PROVIDED ENTRIES:
○ ○ ○ ○
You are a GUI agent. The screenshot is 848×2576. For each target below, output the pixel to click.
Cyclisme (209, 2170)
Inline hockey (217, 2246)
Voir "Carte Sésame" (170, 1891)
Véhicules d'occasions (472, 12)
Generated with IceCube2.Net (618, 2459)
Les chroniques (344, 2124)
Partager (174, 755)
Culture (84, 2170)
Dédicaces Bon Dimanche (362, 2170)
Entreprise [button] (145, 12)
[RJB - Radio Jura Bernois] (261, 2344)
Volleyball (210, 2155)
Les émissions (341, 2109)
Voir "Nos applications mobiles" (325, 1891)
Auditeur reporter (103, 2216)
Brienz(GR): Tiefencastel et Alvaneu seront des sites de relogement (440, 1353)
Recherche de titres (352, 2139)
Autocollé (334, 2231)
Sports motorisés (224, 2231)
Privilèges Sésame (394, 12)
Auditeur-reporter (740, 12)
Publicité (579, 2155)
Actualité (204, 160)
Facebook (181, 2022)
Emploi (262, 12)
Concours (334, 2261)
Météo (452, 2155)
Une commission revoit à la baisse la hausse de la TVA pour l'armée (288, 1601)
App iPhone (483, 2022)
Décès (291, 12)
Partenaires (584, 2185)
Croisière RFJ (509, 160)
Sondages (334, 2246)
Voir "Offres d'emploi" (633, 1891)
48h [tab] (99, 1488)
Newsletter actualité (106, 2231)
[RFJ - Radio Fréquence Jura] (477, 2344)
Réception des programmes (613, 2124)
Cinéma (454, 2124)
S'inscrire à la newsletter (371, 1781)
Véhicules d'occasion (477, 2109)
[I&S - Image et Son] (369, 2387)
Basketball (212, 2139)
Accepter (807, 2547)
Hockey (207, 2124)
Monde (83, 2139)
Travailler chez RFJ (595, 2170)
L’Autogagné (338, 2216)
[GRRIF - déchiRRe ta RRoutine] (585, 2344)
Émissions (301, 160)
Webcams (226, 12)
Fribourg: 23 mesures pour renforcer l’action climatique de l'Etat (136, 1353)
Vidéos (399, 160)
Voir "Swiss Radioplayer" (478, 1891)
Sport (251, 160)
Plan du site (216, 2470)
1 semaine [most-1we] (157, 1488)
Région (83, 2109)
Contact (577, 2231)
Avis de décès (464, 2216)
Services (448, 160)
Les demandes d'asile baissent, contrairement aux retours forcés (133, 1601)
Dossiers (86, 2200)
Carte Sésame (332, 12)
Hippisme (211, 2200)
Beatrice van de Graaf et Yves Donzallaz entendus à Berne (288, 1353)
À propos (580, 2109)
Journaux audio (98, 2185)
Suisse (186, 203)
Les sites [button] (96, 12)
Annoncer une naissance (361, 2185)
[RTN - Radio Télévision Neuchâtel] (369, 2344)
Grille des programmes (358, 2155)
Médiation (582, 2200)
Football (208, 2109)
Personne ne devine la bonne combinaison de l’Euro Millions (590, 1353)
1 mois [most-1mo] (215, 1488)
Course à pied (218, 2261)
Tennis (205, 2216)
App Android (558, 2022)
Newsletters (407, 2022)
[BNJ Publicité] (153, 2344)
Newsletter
○ ○ ○ ○
Each line above that contains "programmes" must be copied out.

SOLUTION FOR THIS TASK:
Réception des programmes (613, 2124)
Grille des programmes (358, 2155)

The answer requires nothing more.